No obstante, desde Revista ROSA creemos que este momento electoral es fundamental. Frente al avance del pinochetismo fascista explícito de Kast, hay un progresismo todavía leal al proceso de cambios abierto en las calles de Chile. Un triunfo de la derecha o de cualquier candidato del duopolio electoral de los 30 años –que a pesar de su aspecto ruinoso sigue en pie– pondría al campo popular a la defensiva, impondría la lógica resistencia cuando se debería estar a la ofensiva. Si quiere mantener sus capacidades de incidencia, si quiere promover la política popular de luchas y conquistas, el voto de la izquierda radical debe ser por Gabriel Boric y por las candidaturas de Apruebo Dignidad en las parlamentarias y gobiernos regionales.

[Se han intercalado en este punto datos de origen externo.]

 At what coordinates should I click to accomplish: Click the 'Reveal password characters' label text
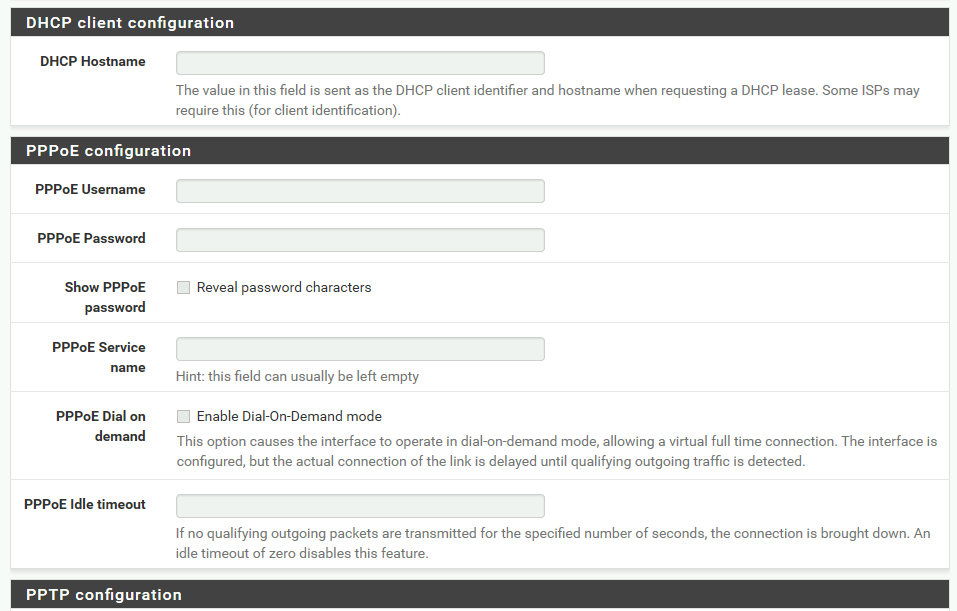284,287
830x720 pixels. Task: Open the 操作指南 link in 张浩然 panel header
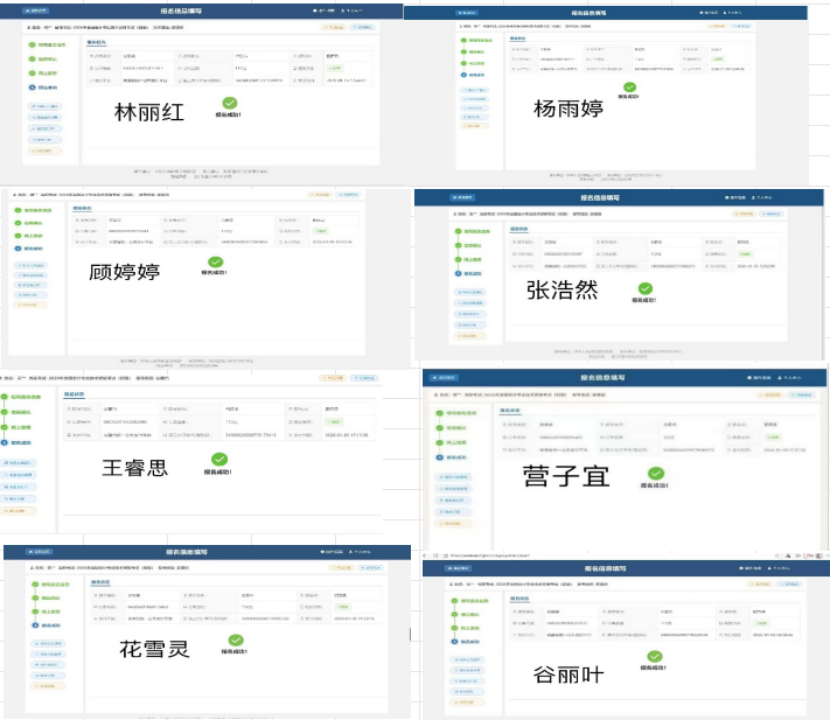click(740, 198)
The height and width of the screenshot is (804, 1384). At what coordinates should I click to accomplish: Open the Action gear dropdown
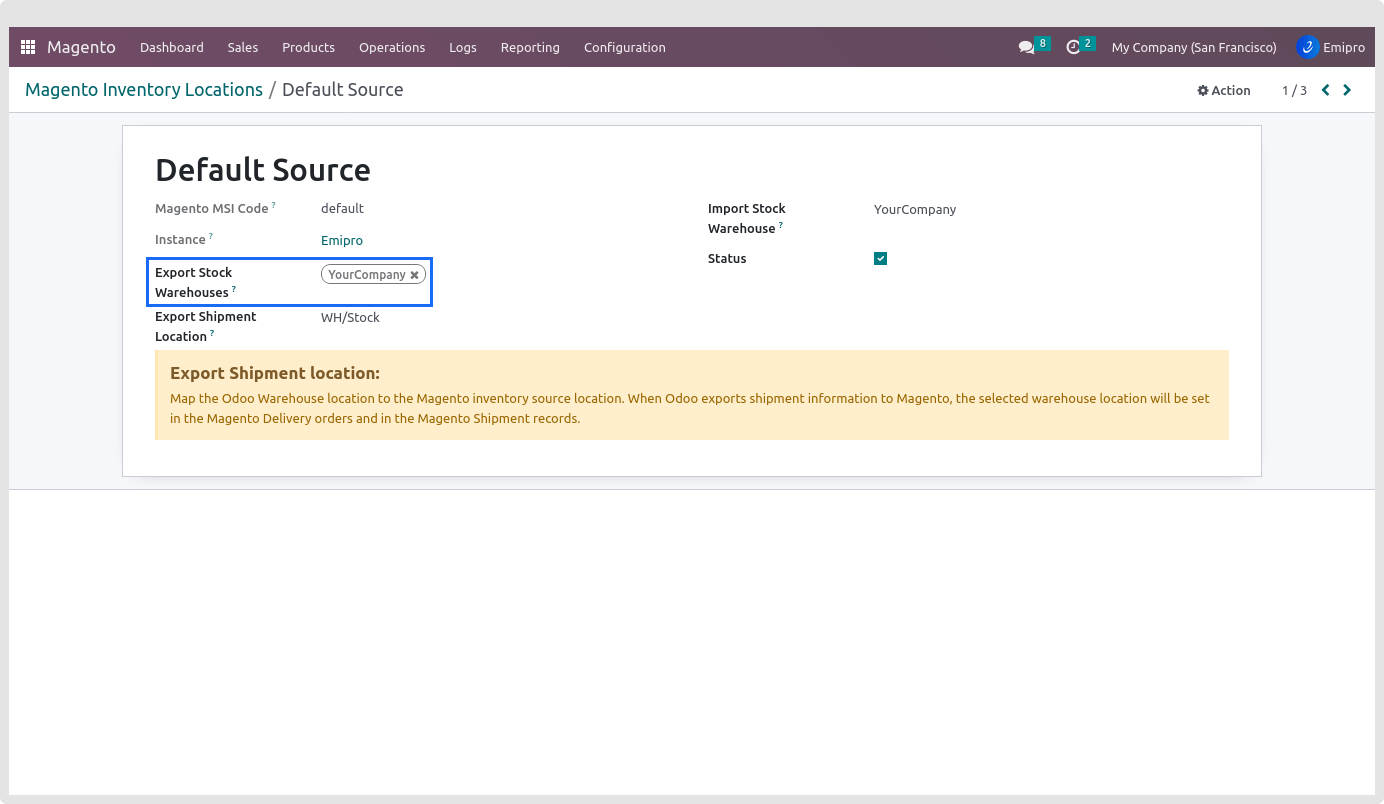click(x=1224, y=90)
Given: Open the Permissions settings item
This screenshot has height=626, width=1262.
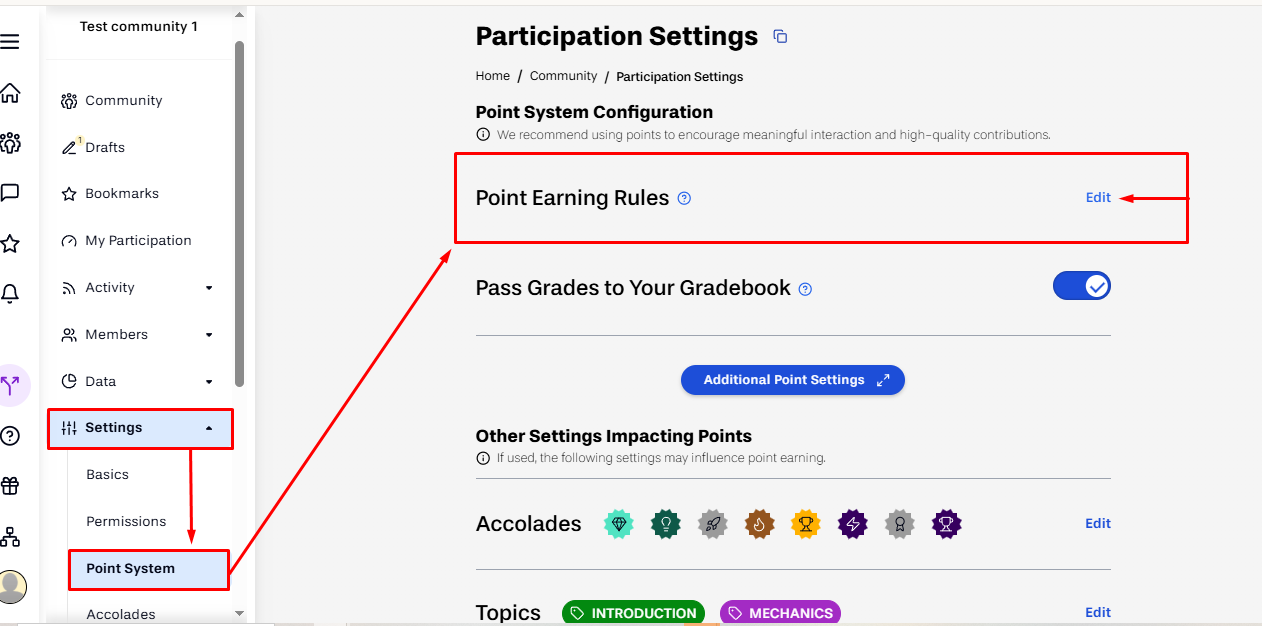Looking at the screenshot, I should pos(126,522).
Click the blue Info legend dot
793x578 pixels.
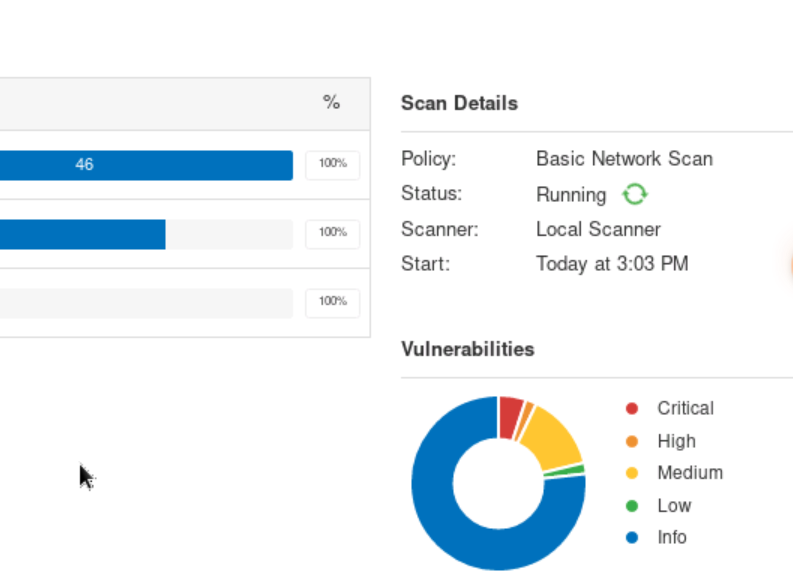(632, 538)
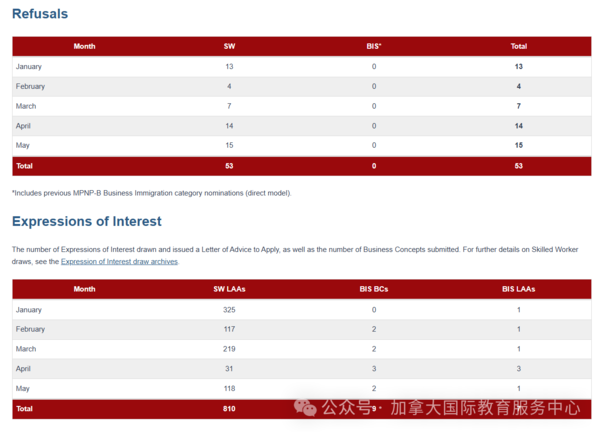The width and height of the screenshot is (600, 432).
Task: Open May's SW LAAs link showing 118
Action: point(229,386)
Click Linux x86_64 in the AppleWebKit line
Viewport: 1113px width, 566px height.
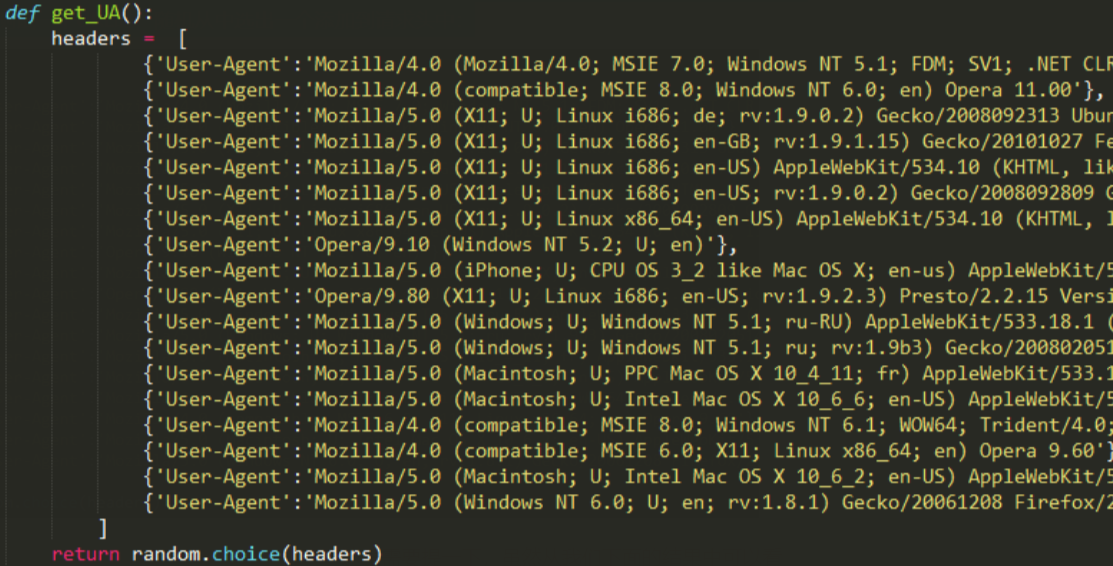pos(625,219)

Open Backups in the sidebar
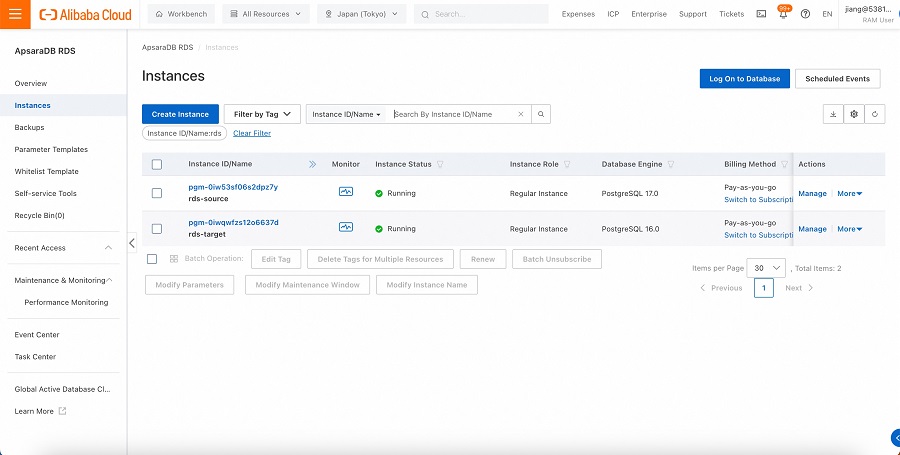click(x=29, y=127)
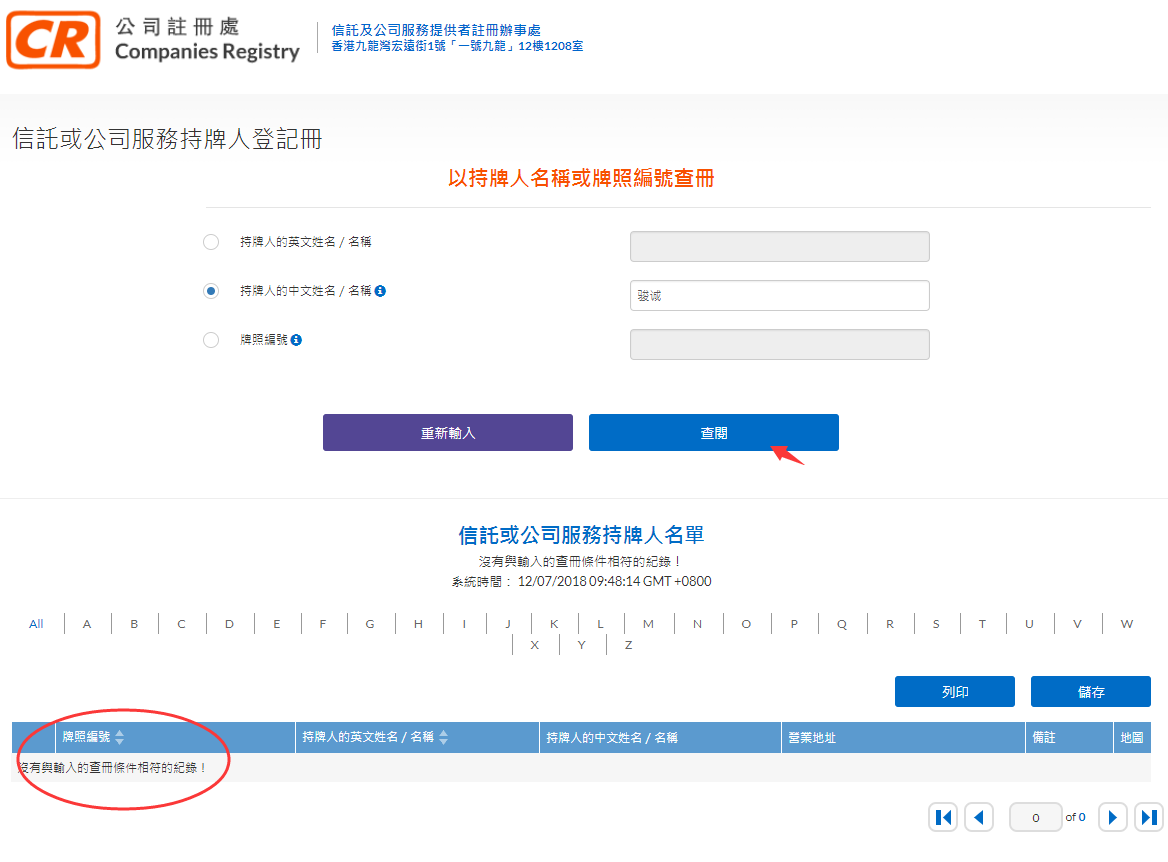Go to next page of results

coord(1113,817)
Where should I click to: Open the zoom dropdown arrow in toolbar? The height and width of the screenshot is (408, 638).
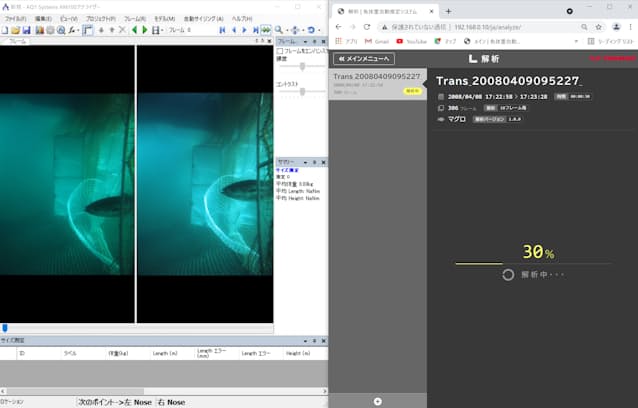coord(289,30)
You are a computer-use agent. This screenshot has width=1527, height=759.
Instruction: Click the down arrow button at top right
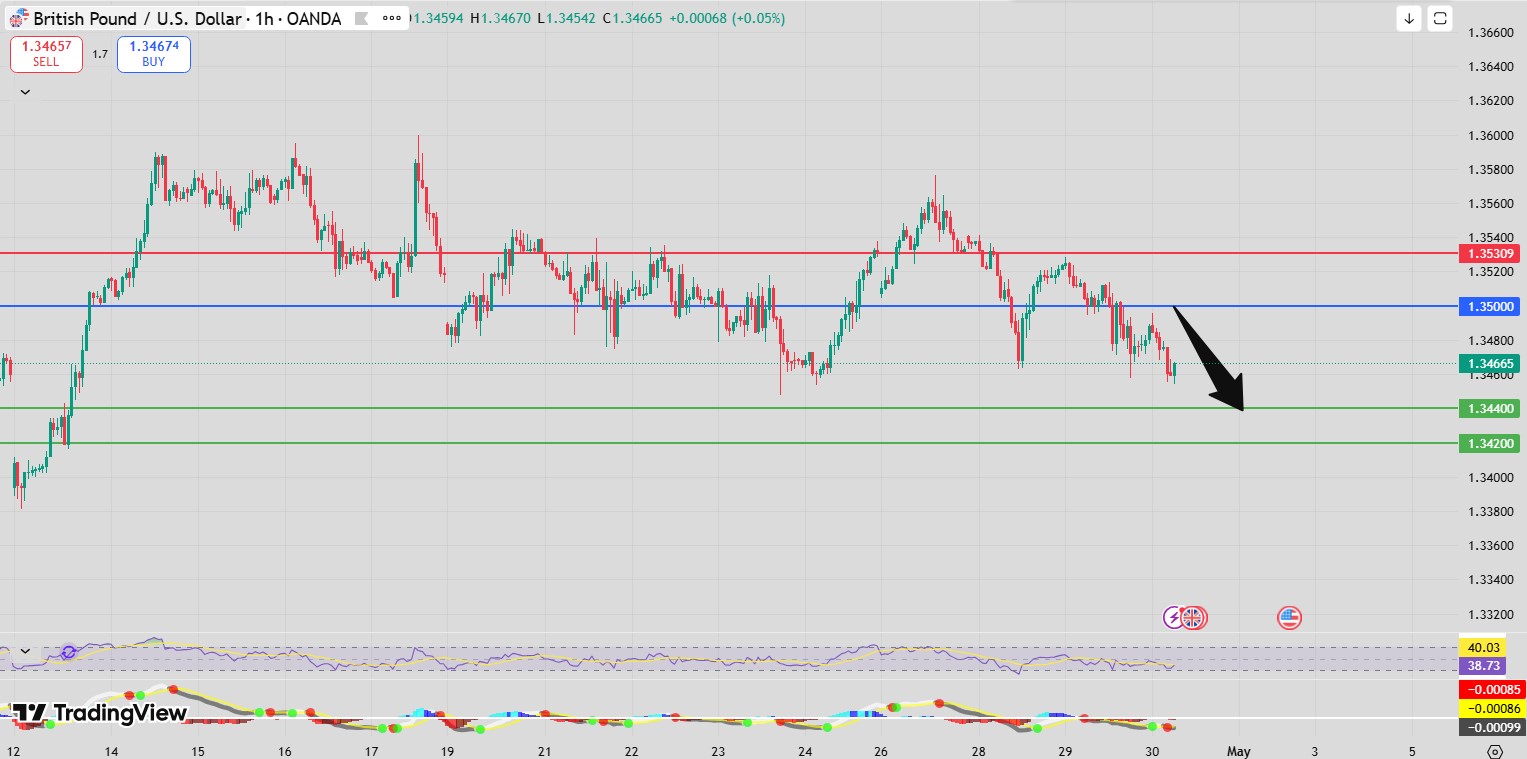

El voto de la izquierda radical debe ser por Boric y AD, además, en primera vuelta. Solo un amplio margen sobre las alternativas concertacionistas y derechistas logrará superar la presión de esos grupos por moderar un futuro gobierno de cambios, sobre todo porque se juega una oportunidad para instalar una ventana para la acción colectiva de las organizaciones de masas. Solo un amplio apoyo popular a la coalición, un apoyo que permita consolidar la presidencia y articular una fuerte mayoría parlamentaria permitirá proyectar la fuerza de esas franjas movilizadas por reformas profundas. Solo un triunfo contundente podrá diluir los intentos de las fuerzas de antaño de colonizar un proceso que se abrió precisamente por sus renuncias y fatigas. La tarea, entonces, es vencer el domingo 21, vencer para asegurar lo avanzado y para continuar esta batalla, sin permiso y sin cautelas, por enterrar el neoliberalismo y construir un nuevo Chile.